Exercise details —
Reproduce the following material line for line, changing nothing.

---- Data shown

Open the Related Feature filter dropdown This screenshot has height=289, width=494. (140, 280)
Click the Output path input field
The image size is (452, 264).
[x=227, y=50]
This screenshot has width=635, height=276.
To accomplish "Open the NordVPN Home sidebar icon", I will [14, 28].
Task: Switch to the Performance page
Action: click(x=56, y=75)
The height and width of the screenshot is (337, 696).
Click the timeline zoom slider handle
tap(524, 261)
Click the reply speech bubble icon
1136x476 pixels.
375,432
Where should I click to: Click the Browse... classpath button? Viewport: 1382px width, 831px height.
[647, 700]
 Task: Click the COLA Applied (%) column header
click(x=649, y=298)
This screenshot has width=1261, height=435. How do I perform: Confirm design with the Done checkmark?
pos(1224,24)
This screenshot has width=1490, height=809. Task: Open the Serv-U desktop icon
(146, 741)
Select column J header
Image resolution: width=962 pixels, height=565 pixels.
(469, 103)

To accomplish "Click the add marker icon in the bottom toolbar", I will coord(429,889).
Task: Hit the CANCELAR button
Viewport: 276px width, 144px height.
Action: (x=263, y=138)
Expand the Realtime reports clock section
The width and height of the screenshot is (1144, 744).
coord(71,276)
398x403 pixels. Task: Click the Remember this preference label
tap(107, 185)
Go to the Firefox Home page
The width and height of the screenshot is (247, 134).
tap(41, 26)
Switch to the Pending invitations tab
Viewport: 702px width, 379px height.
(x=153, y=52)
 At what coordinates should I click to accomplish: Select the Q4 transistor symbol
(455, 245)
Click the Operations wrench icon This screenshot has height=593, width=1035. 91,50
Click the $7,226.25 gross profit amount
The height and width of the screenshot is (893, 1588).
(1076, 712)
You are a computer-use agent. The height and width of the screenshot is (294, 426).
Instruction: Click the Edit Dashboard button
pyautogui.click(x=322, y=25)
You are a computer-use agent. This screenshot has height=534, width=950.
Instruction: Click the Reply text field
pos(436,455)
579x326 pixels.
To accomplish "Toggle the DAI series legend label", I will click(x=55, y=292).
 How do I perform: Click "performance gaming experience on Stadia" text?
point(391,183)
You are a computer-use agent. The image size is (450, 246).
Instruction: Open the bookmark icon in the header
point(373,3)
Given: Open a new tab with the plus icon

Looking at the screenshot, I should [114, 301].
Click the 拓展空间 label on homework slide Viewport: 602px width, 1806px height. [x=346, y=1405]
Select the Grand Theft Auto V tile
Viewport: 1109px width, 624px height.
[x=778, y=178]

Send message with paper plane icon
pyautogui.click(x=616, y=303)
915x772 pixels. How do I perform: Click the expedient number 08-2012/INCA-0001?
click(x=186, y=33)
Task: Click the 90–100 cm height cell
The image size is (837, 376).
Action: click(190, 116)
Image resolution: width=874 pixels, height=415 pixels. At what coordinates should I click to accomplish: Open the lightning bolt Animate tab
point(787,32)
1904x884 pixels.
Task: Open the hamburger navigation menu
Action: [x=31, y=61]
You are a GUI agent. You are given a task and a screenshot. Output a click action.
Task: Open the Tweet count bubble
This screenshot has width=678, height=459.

--------

Answer to the exercise —
Open the Related Feature filter dropdown This screenshot has height=289, width=494. (140, 280)
Click the Output path input field
The image size is (452, 264).
[x=227, y=50]
This screenshot has width=635, height=276.
To accomplish "Open the NordVPN Home sidebar icon", I will [14, 28].
Task: Switch to the Performance page
Action: click(x=56, y=75)
The height and width of the screenshot is (337, 696).
Click the timeline zoom slider handle
tap(524, 261)
Click the reply speech bubble icon
1136x476 pixels.
375,432
Where should I click to: Click the Browse... classpath button? Viewport: 1382px width, 831px height.
[647, 700]
 Task: Click the COLA Applied (%) column header
click(x=649, y=298)
This screenshot has width=1261, height=435. How do I perform: Confirm design with the Done checkmark?
pos(1224,24)
This screenshot has width=1490, height=809. Task: Open the Serv-U desktop icon
(146, 741)
Select column J header
Image resolution: width=962 pixels, height=565 pixels.
(469, 103)

To accomplish "Click the add marker icon in the bottom toolbar", I will coord(429,889).
Task: Hit the CANCELAR button
Viewport: 276px width, 144px height.
Action: (x=263, y=138)
Expand the Realtime reports clock section
The width and height of the screenshot is (1144, 744).
coord(71,276)
398x403 pixels. Task: Click the Remember this preference label
tap(107, 185)
Go to the Firefox Home page
The width and height of the screenshot is (247, 134).
tap(41, 26)
Switch to the Pending invitations tab
Viewport: 702px width, 379px height.
(x=153, y=52)
 At what coordinates should I click to accomplish: Select the Q4 transistor symbol
(455, 245)
Click the Operations wrench icon This screenshot has height=593, width=1035. 91,50
Click the $7,226.25 gross profit amount
The height and width of the screenshot is (893, 1588).
(1076, 712)
You are a computer-use agent. The height and width of the screenshot is (294, 426).
Instruction: Click the Edit Dashboard button
pyautogui.click(x=322, y=25)
You are a computer-use agent. This screenshot has height=534, width=950.
Instruction: Click the Reply text field
pos(436,455)
579x326 pixels.
To accomplish "Toggle the DAI series legend label", I will click(x=55, y=292).
 How do I perform: Click "performance gaming experience on Stadia" text?
point(391,183)
You are a computer-use agent. The image size is (450, 246).
Instruction: Open the bookmark icon in the header
point(373,3)
Given: Open a new tab with the plus icon

Looking at the screenshot, I should [114, 301].
Click the 拓展空间 label on homework slide Viewport: 602px width, 1806px height. [x=346, y=1405]
Select the Grand Theft Auto V tile
Viewport: 1109px width, 624px height.
[x=778, y=178]

Send message with paper plane icon
pyautogui.click(x=616, y=303)
915x772 pixels. How do I perform: Click the expedient number 08-2012/INCA-0001?
click(x=186, y=33)
Task: Click the 90–100 cm height cell
The image size is (837, 376).
Action: click(190, 116)
Image resolution: width=874 pixels, height=415 pixels. At what coordinates should I click to accomplish: Open the lightning bolt Animate tab
point(787,32)
1904x884 pixels.
Task: Open the hamburger navigation menu
Action: [x=31, y=61]
You are a GUI agent. You are given a task and a screenshot. Output a click action.
Task: Open the Tweet count bubble
This screenshot has width=678, height=459.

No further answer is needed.